Cour de cassation, Assemblée plénière, 15 avril 2011, 10-30.313, Publié au bulletin
1Faits
2Procédure
Le premier président de la cour d'appel a rendu une ordonnance le 25 janvier 2010, déclarant la procédure de garde à vue irrégulière et ordonnant la mise en liberté de la personne. Le procureur général près la cour d'appel a interjeté appel de cette décision. La première chambre civile de la Cour de cassation a ensuite décidé, par un arrêt du 18 janvier 2011, de renvoyer l'affaire devant l'assemblée plénière. Le procureur général a formulé deux moyens de cassation dans un mémoire déposé au greffe.
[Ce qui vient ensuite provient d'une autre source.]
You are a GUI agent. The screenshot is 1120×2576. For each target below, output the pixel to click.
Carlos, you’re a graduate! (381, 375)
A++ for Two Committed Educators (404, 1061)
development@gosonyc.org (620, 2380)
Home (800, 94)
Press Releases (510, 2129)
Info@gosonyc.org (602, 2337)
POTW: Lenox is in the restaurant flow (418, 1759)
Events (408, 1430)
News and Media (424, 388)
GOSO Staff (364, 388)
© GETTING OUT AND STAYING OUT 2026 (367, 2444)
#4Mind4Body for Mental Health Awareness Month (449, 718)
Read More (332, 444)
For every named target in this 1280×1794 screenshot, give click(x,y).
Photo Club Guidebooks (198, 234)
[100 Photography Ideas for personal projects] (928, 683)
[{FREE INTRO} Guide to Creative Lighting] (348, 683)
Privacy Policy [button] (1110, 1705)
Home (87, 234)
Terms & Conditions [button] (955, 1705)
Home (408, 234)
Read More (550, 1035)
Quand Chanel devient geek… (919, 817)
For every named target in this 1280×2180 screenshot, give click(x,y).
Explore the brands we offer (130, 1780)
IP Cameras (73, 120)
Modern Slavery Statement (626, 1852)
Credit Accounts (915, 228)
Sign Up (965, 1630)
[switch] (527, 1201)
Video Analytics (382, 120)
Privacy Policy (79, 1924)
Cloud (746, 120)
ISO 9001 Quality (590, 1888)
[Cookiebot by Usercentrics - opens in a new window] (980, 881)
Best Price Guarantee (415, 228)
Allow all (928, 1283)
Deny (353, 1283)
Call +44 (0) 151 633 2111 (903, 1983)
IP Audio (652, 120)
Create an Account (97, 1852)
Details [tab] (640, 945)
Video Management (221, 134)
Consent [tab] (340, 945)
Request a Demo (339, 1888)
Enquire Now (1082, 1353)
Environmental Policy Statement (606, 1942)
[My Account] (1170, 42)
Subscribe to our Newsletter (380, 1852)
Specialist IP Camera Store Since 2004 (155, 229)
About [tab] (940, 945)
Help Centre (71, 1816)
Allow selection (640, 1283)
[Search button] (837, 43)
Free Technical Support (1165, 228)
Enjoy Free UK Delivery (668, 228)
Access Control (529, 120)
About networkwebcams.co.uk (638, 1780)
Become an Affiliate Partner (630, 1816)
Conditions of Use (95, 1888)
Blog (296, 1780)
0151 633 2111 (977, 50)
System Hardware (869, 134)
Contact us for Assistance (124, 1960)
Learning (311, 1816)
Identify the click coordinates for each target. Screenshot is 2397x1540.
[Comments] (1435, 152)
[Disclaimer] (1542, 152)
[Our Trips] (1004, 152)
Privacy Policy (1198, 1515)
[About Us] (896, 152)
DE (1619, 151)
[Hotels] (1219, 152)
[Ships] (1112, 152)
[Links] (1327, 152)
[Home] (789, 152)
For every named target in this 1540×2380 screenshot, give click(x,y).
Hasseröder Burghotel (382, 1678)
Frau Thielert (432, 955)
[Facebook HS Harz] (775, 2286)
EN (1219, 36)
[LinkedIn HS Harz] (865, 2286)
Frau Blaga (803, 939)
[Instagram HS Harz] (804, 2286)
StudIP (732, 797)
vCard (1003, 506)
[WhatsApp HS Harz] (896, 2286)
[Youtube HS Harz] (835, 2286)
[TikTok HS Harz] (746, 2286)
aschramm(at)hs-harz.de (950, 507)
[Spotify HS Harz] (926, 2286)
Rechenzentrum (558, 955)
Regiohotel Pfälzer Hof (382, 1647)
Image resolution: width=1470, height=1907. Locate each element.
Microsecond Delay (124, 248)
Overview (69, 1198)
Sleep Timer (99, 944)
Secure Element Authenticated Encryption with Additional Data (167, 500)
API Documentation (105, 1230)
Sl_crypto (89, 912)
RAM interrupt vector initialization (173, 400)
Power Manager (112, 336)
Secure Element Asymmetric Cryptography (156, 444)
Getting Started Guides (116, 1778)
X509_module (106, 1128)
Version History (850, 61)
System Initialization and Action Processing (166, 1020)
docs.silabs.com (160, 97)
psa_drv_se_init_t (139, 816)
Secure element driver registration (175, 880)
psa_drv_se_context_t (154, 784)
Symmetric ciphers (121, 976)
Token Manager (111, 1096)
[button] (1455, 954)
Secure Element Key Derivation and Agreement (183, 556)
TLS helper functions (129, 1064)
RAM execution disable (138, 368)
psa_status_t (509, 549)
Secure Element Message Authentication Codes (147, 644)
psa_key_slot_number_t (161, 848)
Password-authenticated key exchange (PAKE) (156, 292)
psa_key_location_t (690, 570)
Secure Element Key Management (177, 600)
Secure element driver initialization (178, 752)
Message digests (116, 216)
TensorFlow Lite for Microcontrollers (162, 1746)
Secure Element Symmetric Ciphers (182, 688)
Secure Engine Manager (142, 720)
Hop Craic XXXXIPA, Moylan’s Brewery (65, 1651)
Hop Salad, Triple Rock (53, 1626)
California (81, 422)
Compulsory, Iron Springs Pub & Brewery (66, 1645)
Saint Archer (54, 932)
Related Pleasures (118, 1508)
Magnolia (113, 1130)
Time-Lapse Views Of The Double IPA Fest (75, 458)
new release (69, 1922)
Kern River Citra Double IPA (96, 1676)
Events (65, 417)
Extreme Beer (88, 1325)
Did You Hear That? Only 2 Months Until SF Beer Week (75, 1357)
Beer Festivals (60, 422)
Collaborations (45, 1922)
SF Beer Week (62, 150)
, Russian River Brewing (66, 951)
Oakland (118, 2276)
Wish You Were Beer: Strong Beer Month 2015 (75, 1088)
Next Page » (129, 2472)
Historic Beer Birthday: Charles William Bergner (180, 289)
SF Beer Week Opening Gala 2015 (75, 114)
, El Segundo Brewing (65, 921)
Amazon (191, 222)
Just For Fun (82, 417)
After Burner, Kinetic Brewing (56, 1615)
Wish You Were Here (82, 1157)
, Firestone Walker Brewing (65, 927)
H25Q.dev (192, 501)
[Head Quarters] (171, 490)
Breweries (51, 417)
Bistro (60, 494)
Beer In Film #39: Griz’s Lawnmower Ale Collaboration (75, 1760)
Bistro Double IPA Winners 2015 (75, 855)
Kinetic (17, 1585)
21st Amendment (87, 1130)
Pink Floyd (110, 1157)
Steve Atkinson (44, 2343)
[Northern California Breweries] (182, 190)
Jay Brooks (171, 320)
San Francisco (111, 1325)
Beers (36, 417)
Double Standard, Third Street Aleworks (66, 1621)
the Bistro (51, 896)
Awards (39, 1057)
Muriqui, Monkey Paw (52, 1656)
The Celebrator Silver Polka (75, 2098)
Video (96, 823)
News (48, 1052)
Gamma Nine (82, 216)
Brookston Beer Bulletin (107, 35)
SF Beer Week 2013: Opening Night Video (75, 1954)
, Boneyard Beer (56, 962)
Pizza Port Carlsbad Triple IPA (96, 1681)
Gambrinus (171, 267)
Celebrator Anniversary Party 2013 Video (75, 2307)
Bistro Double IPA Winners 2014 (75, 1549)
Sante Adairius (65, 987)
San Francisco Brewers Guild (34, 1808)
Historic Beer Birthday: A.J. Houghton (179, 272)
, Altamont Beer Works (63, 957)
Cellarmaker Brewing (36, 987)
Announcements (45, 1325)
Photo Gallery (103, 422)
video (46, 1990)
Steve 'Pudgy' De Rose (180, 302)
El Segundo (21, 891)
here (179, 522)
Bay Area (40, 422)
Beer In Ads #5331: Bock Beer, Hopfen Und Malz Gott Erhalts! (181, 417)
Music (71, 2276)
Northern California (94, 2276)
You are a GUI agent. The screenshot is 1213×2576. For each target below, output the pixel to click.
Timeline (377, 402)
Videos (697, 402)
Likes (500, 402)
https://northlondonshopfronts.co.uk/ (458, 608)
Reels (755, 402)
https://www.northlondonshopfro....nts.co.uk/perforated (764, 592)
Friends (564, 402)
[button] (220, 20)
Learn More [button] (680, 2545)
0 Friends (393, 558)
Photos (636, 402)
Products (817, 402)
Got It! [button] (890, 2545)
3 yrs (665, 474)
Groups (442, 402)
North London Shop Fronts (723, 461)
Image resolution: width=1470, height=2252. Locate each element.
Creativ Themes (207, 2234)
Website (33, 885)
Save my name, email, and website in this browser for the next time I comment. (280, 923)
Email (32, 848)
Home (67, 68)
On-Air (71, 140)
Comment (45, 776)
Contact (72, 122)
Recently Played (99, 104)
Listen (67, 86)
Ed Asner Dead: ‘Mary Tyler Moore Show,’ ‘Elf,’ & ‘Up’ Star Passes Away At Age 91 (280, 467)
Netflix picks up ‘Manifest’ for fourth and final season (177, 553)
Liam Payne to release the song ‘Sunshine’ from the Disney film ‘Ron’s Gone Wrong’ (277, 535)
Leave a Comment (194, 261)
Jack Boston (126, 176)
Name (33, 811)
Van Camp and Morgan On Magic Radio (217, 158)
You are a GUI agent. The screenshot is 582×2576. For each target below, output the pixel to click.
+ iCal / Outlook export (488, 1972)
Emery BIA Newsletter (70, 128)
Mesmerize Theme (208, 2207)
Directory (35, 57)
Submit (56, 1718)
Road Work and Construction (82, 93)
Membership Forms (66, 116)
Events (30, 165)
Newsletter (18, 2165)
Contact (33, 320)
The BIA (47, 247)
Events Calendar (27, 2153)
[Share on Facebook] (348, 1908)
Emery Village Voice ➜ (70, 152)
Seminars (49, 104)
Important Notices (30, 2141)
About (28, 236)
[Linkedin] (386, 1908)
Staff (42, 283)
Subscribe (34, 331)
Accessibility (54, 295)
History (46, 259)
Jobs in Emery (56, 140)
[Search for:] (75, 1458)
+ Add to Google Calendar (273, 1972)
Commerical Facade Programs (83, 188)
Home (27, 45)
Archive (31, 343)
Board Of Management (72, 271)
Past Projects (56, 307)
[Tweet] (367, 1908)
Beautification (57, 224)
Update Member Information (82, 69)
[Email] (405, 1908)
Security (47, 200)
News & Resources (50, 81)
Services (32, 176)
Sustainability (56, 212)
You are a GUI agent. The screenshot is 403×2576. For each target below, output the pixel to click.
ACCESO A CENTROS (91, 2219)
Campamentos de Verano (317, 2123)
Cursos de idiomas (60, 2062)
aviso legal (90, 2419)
L'assemblée plénière a examiné ces moyens lors d'une audience publique le 1er avril 2011.
3Problème de droit
La procédure de garde à vue était-elle régulière au regard des droits garantis par la Convention européenne des droits de l'homme ?
4Solution
La Cour rejette le pourvoi formé par le procureur général près la cour d'appel. Elle considère que les États adhérents à la Convention européenne des droits de l'homme sont tenus de respecter les décisions rendues par la la Cour européenne des droits de l'homme sans attendre d'être attaqués devant elle ni d'avoir modifié leur législation. En se fondant sur les arrêts Salduz c/ Turquie et Dayanan c/ Turquie, elle établit que pour garantir un procès équitable, il est nécessaire que toute personne placée en garde à vue puisse bénéficier de l'assistance d'un avocat dès le début de cette mesure et pendant ses interrogatoires. En l'espèce, l'absence d'indication précise concernant l'heure à laquelle la personne gardée à vue avait pu s'entretenir avec son avocat empêche de vérifier si elle a bénéficié des garanties prévues par l'article 6 § 3 de la Convention. Ainsi, le premier président a pu conclure que la procédure n'était pas régulière et qu'il n'y avait pas lieu de prolonger la rétention.